Tous les dix ans, le magazine anglais de référence Sight and Sound organise un sondage pour élire les meilleurs films de tous les temps. Surprise (ou pas!), c’est le film de la regrettée cinéaste belge, Chantal Akerman, Jeanne Dielman, 23 quai du Commerce, 1080 Bruxelles qui prend la tête de ce prestigieux classement.
En 70 ans de sondage, c’est la première fois qu’une réalisatrice prend la tête du classement, première fois pour un film belge également. Lors du précédent classement il y a 10 ans, le film était classé 36e.
Notons qu’en février 2019, le magazine américain Indiewire avait déjà classé le film en tête des meilleurs films réalisés par des femmes.

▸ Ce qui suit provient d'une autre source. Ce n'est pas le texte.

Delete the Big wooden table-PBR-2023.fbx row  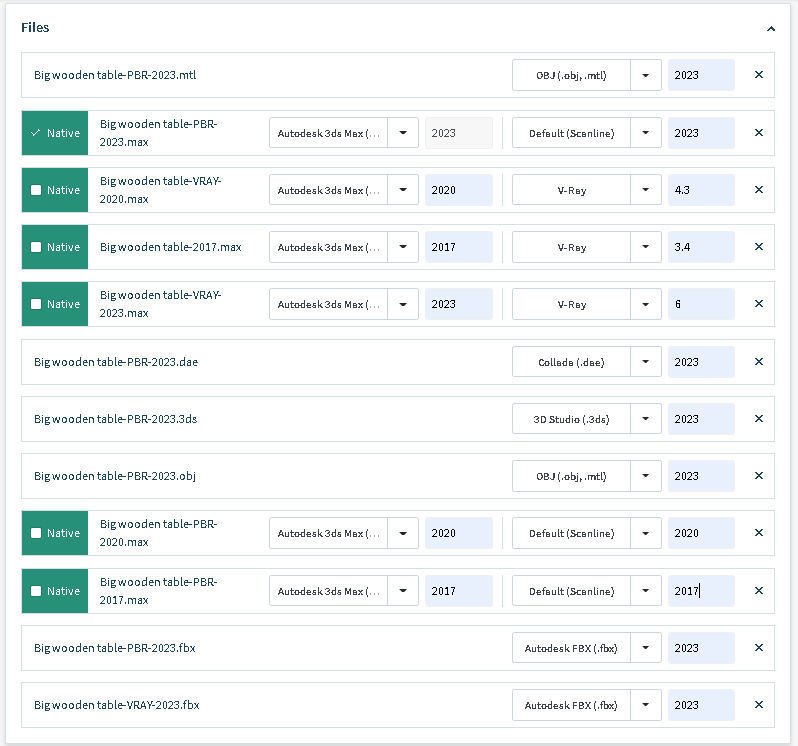758,648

Quelques mois plus tôt, le film figurait à la 14e place du classement de la BBC « Les 100 meilleurs films en langue étrangère de tous les temps ». Il occupe la même place dans le classement des 100 meilleurs films français de tous les temps des Inrockuptibles, à la 19e place des 100 meilleurs films de tous les temps du Village Voice, dans le classement « Europe in 25 films » du Guardian...

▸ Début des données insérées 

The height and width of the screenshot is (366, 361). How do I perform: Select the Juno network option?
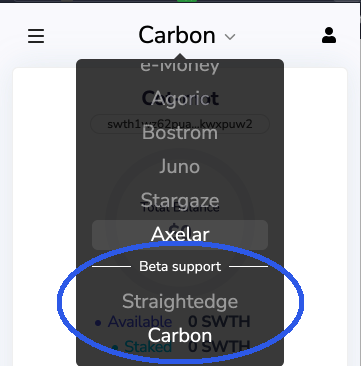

C’est dire que le cinéma de Chantal Akerman vieillit comme un bon vin, gagnant en densité et pertinence alors que nos sociétés évoluent, et qu’il continue à offrir un regard acéré et visionnaire sur les enjeux qui les traversent.
Chantal Akerman est aujourd’hui au coeur de l’actualité. Alors qu’une retrospective de grande ampleur planifiée pour 2024 est en cours de conception, Bozar présente actuellement une installation rarement montrée de la cinéaste. Selfportrait/Autobiography: A Work In Progress (1998) se décline de façon spectaculaire à travers 6 à 8 moniteurs et contient des images de plusieurs de ses films qui ont marqué et jalonné sa carrière : Hôtel Monterey (1972), Jeanne Dielman, 23 quai du commerce à 1080 Bruxelles (1975), Toute une nuit (1982) et D’Est (1993). Des plans simples et rigoureusement choisis où des personnages s’attèlent à des tâches de la vie quotidienne ou sont figés dans l’attente, à l’image des files interminables immobilisées dans les rues de Moscou enneigées. La voix hors-champ de l’artiste constitue le fil conducteur de l’installation, restituant à travers la lecture de son livre Une famille à Bruxelles le parcours intime de l’une des plus grandes réalisatrices belges du XXe siècle.
Il y a quelques semaines d’ailleurs était montrée une version restaurée de son film Toute une nuit (nous vous en parlions ici), ode à sa ville de sang et de coeur, Bruxelles.